DATA SUPPLIED:
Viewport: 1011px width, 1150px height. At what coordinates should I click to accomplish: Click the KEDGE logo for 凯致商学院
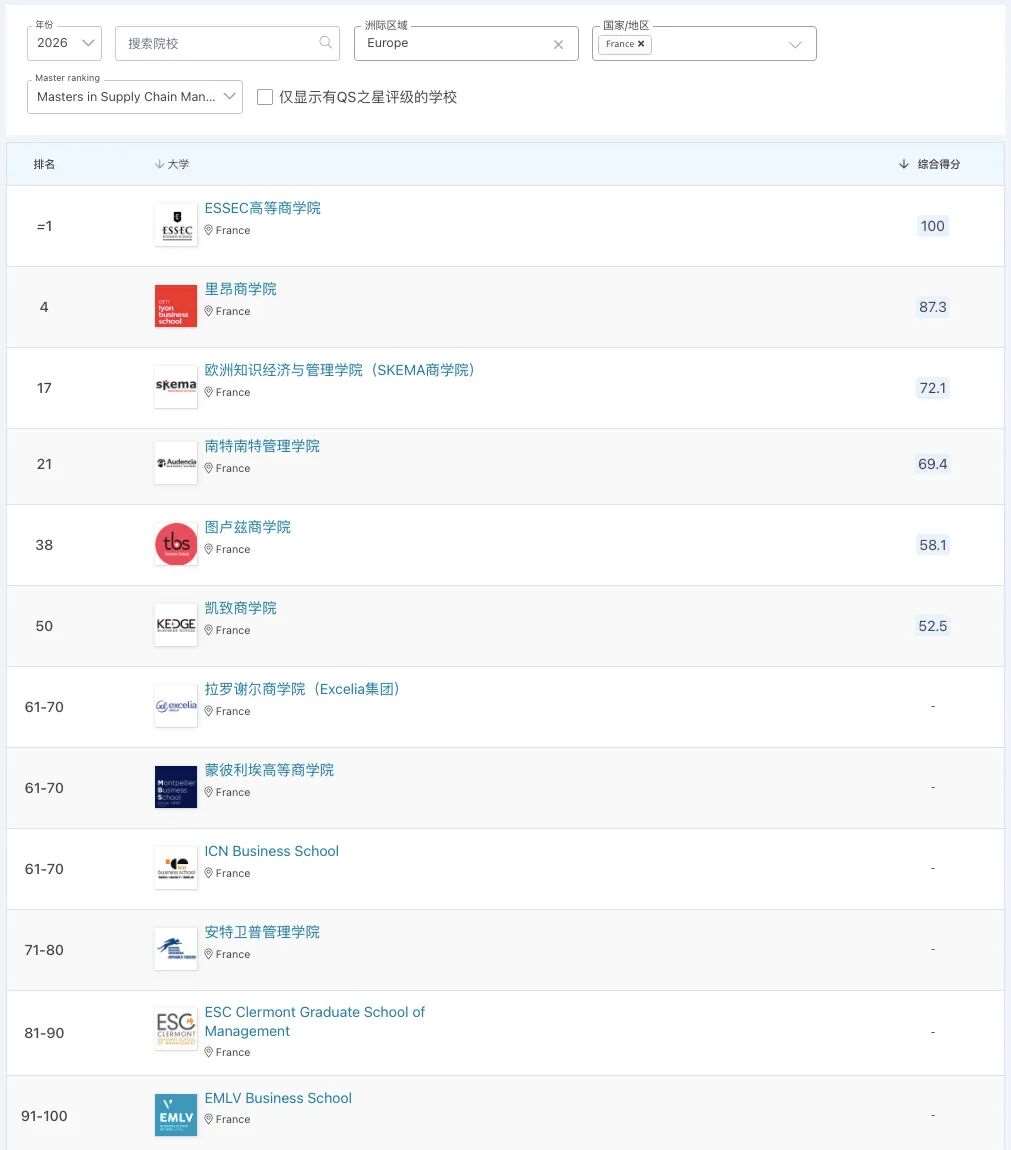point(175,625)
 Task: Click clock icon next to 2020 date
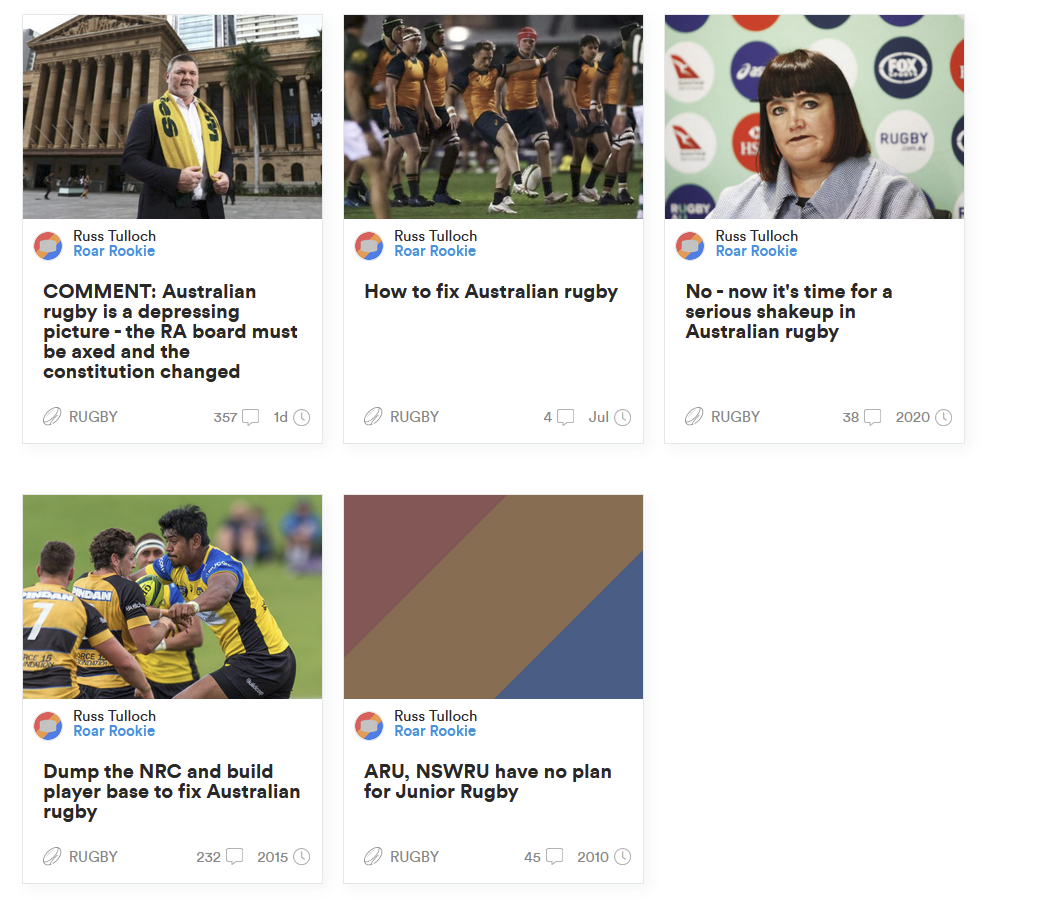tap(943, 417)
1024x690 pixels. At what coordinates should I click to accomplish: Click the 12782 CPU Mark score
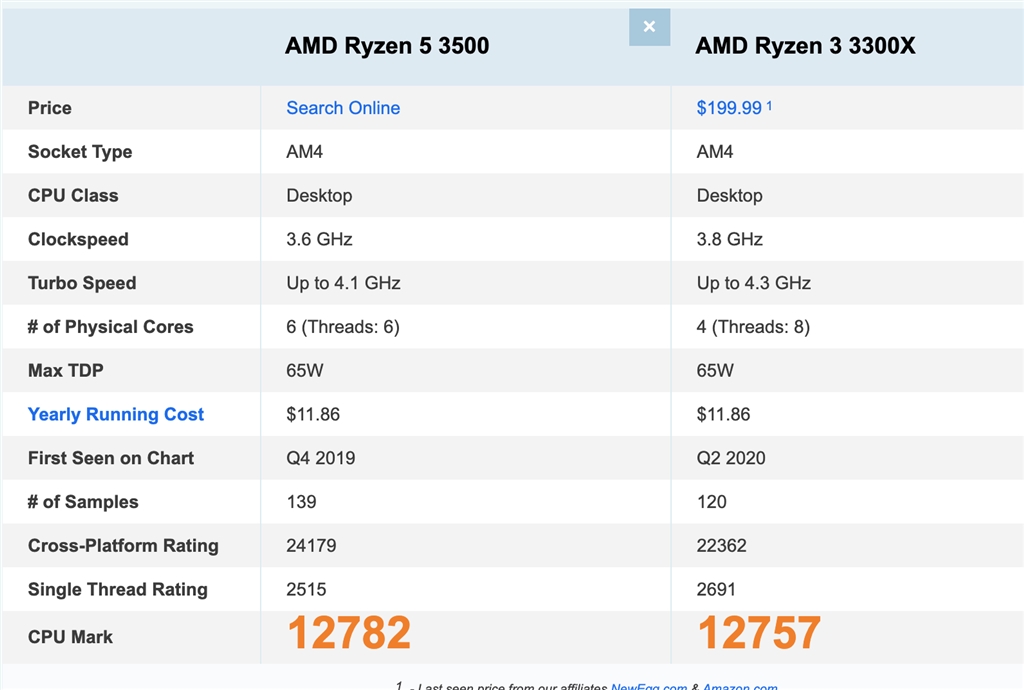pos(349,633)
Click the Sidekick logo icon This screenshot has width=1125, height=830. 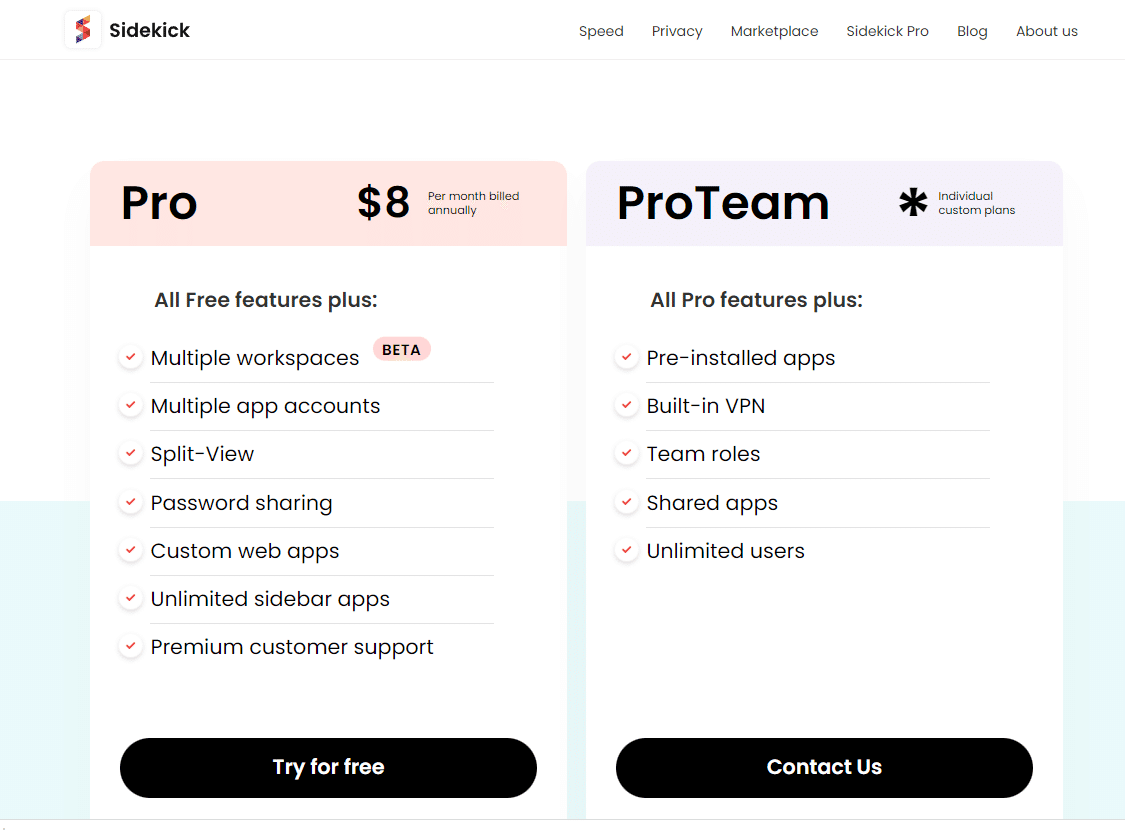click(83, 30)
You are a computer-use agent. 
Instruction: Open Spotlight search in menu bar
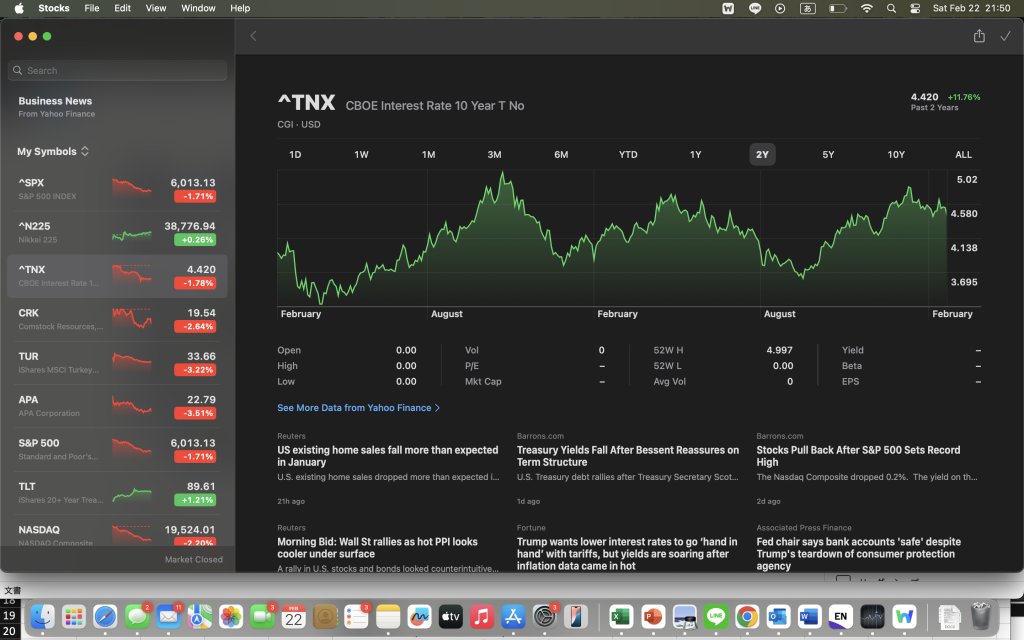coord(890,8)
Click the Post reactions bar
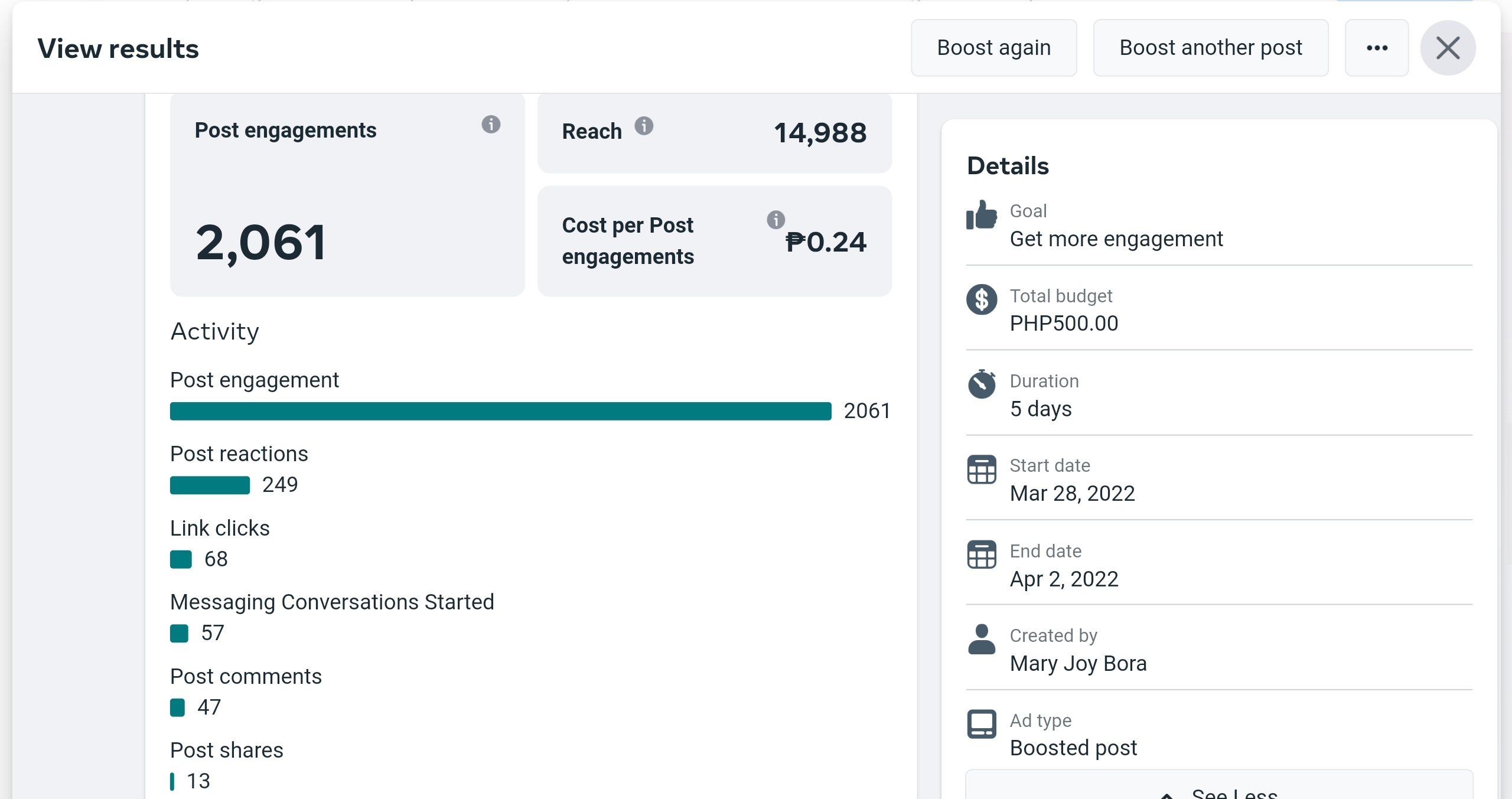This screenshot has width=1512, height=799. 210,485
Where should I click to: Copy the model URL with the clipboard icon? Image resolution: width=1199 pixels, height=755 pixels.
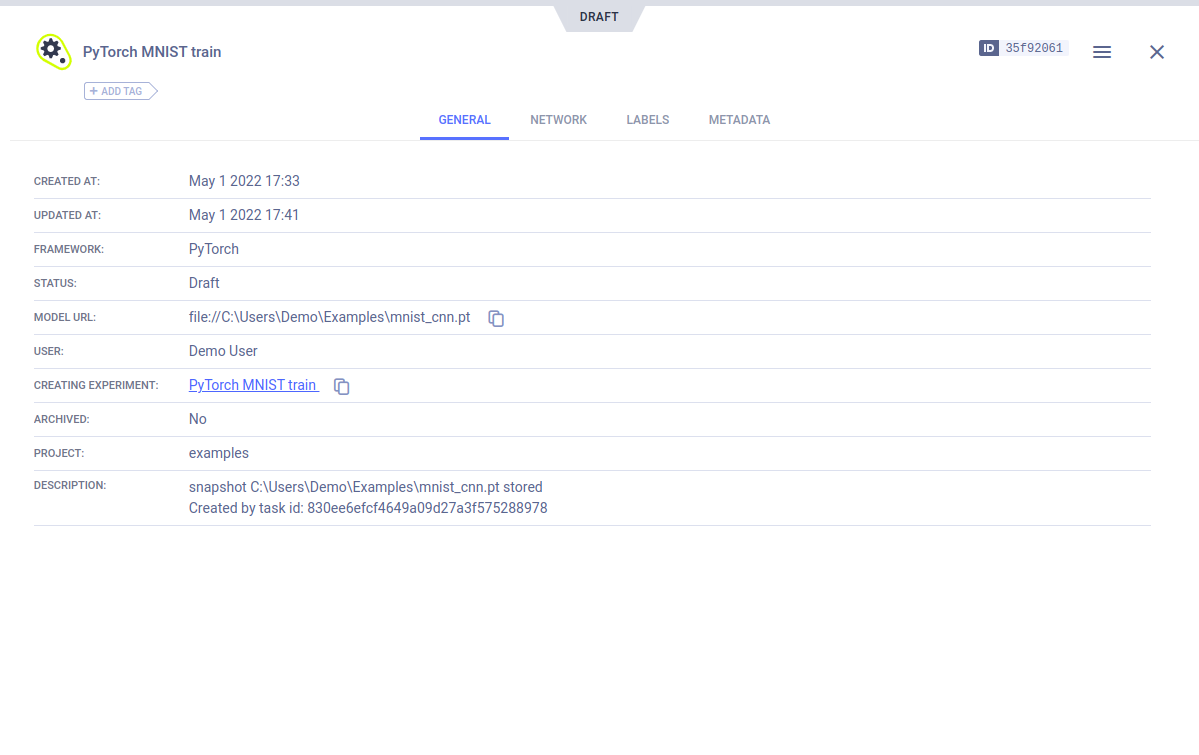pos(496,318)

WHAT THE EXERCISE ASKS: Keeping pictures out, repeat exactly the lines from the one containing "You are a computer-use agent." through the end of the listing.

SOLUTION TO THIS EXERCISE:
You are a computer-use agent. 
Instruction: Open Spotlight search in menu bar
coord(890,8)
Click the Post reactions bar
This screenshot has width=1512, height=799. 210,485
Where should I click to: Copy the model URL with the clipboard icon? Image resolution: width=1199 pixels, height=755 pixels.
pos(496,318)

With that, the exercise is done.